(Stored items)
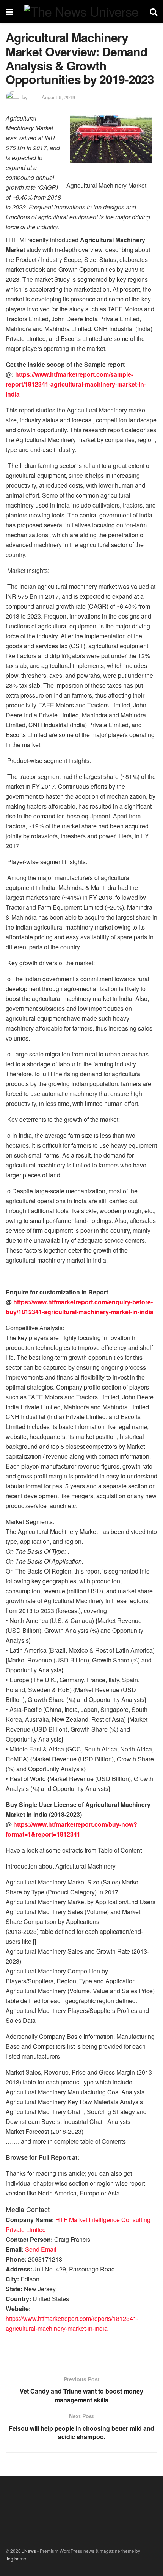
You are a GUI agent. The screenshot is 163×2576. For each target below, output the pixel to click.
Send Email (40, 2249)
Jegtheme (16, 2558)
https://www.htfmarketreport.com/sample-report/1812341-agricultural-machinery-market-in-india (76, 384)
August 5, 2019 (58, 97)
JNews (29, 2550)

* [REQUIREMENT]:
Output each line exactly as shown above; no pictures go in the copy.

* [SOLUTION BELOW]:
You are a GUI agent. The screenshot is 163×2576. For each target below, output the pixel to click.
Send Email (40, 2249)
Jegtheme (16, 2558)
https://www.htfmarketreport.com/sample-report/1812341-agricultural-machinery-market-in-india (76, 384)
August 5, 2019 (58, 97)
JNews (29, 2550)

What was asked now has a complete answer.